I have noticed that, on my target, __sync_fetch_and_add causes clang to generate the following...
%0 = atomicrmw add i32* %val, i32 1 seq_cst
... but __atomic_fetch_add with __ATOMIC_SEQ_CST causes the following to get emitted...
%1 = bitcast i32* %val to i8*
%call = call i32 @__atomic_fetch_add_4(i8* %1, i32 1, i32 5) #1
Now, I am aware that I need to tweak my version of TargetInfo::MaxAtomicInlineWidth, MaxAtomicPromoteWidth, and hasBuiltinAtomic() in order to get the atomicrmw IR instruction I want. What I'm not sure of is why.
Why is a function call generated in clang? Why don't we let LLVM choose whether to emit a function call or inline assembly in these cases?

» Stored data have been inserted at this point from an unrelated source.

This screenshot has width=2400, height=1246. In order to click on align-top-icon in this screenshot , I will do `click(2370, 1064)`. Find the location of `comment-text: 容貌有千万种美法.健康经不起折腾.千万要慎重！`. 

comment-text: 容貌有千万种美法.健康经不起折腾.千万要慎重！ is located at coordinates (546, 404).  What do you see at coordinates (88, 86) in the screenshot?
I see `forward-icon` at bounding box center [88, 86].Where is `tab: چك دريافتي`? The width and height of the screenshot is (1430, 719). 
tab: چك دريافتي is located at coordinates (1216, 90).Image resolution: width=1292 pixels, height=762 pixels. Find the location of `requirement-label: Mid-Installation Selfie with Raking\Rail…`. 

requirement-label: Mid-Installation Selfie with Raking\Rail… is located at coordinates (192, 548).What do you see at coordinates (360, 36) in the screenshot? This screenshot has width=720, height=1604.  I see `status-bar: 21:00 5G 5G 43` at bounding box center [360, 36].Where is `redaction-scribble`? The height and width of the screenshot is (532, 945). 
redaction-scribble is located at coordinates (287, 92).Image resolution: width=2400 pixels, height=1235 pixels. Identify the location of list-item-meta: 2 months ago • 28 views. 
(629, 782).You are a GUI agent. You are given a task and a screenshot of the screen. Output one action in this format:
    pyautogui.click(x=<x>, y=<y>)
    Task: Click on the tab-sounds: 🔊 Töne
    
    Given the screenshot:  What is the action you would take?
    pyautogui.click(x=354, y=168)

Another reason I care about this is because some atomic operations aren't directly supported by my hardware ( 4 byte and 8 byte atomics are directly supported, 1 byte and 2 byte atomics are not). I can emulate them, but I would like to know where the function call should be emitted. Suppose I lie to clang and tell it to inline my 1 byte and 2 byte atomics, and let LLVM generate the library call. Are there significant downsides to this approach (like losing the memory model information), or do I need to implement separate library calls for the __sync instructions and __atomic instructions?